[Data extracted from a collection]
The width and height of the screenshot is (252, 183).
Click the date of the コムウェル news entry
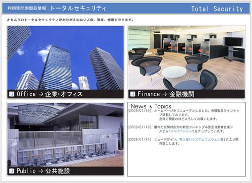coord(140,139)
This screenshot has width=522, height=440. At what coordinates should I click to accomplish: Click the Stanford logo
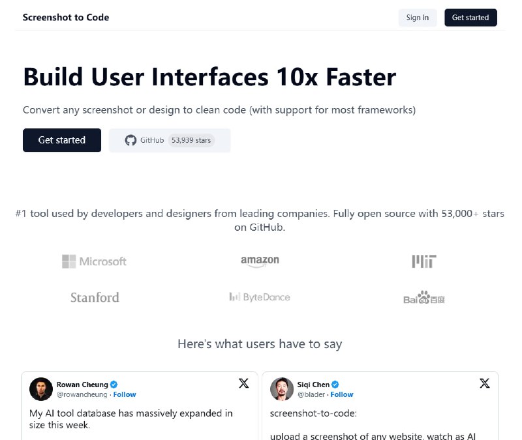coord(95,297)
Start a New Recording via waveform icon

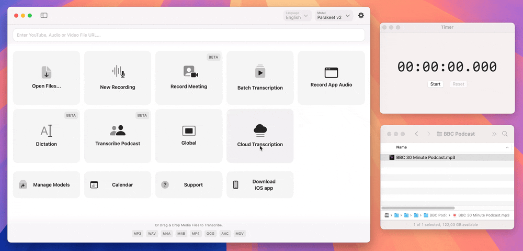point(118,72)
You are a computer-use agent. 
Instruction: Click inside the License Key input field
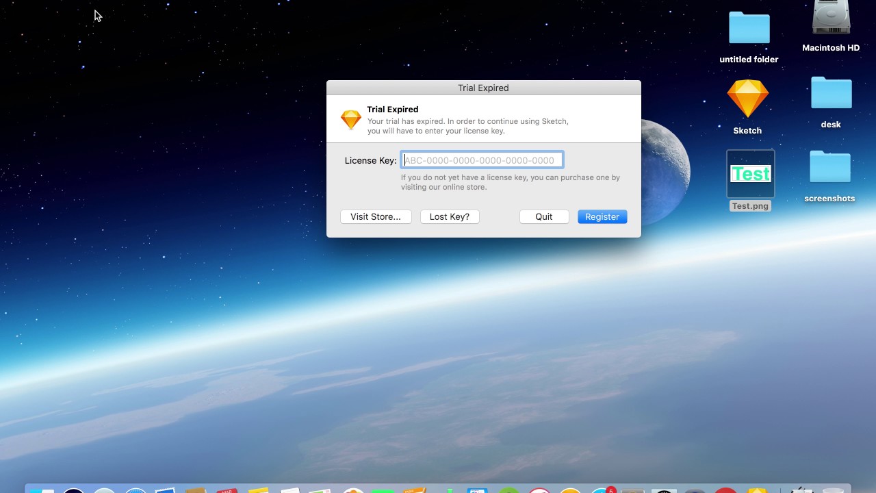tap(481, 160)
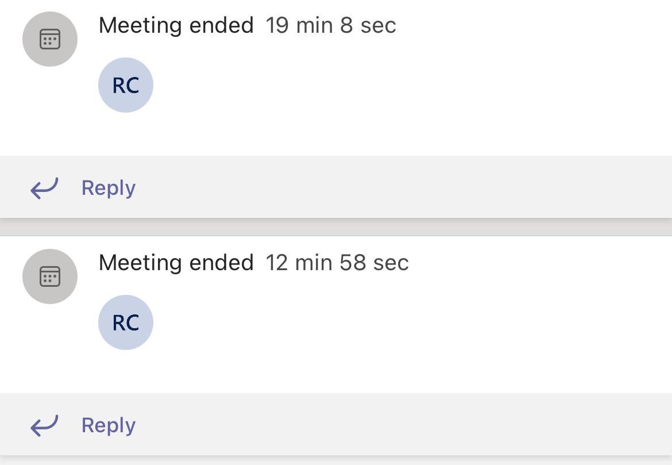Click the divider between the two meeting cards

pos(336,227)
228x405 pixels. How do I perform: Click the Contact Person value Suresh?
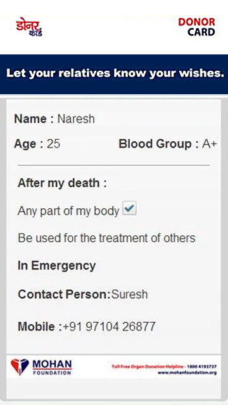(x=129, y=294)
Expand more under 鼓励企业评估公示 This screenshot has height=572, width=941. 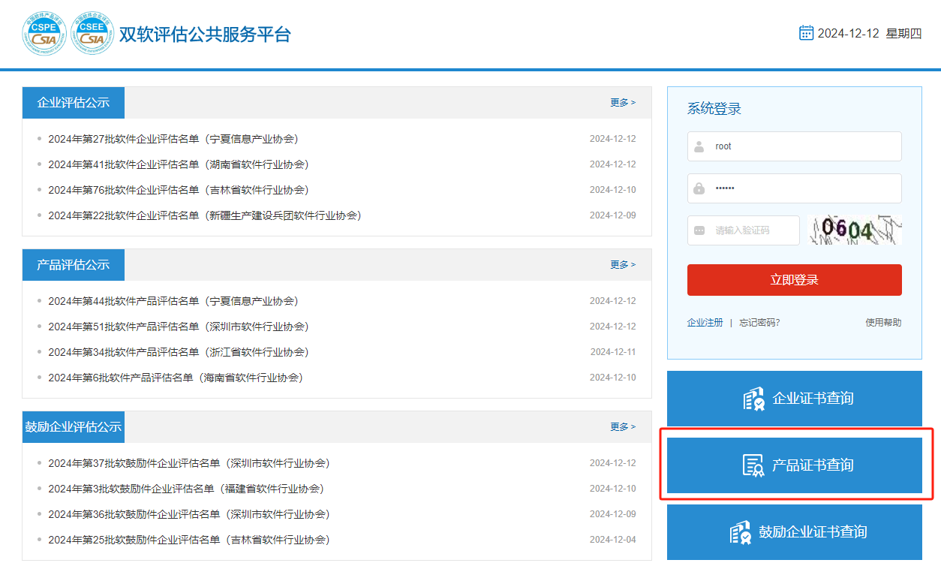[x=622, y=427]
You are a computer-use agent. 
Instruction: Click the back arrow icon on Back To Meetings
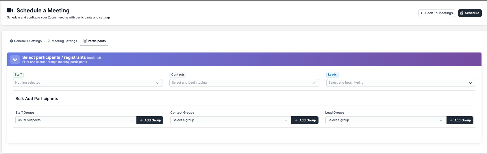pos(422,13)
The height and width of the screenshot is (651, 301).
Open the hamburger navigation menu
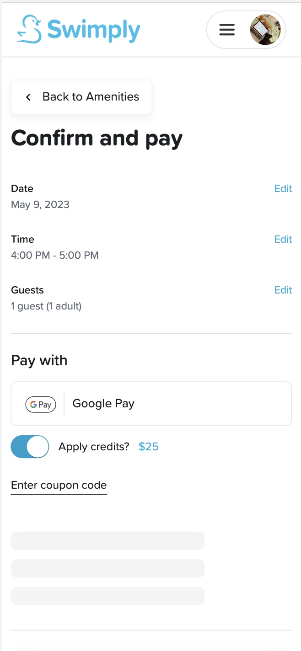pos(227,29)
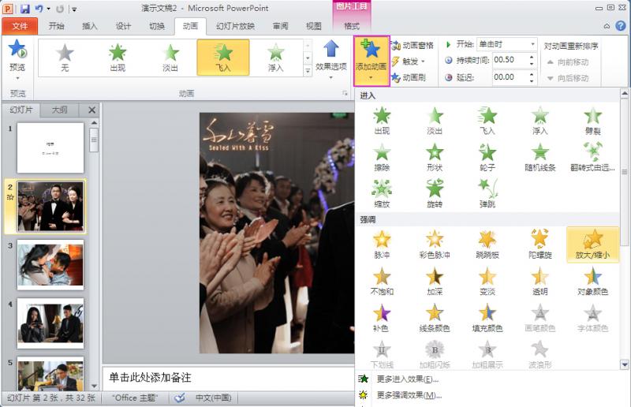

# Exercise instructions
The lines from the one containing "Instruction: Click the" through the end of the data above are to be copied exactly, both ends included, and pictures are to be omitted.

# Solved exercise
Instruction: Click the back arrow icon on Back To Meetings
pos(422,13)
The height and width of the screenshot is (651, 301).
Open the hamburger navigation menu
pos(227,29)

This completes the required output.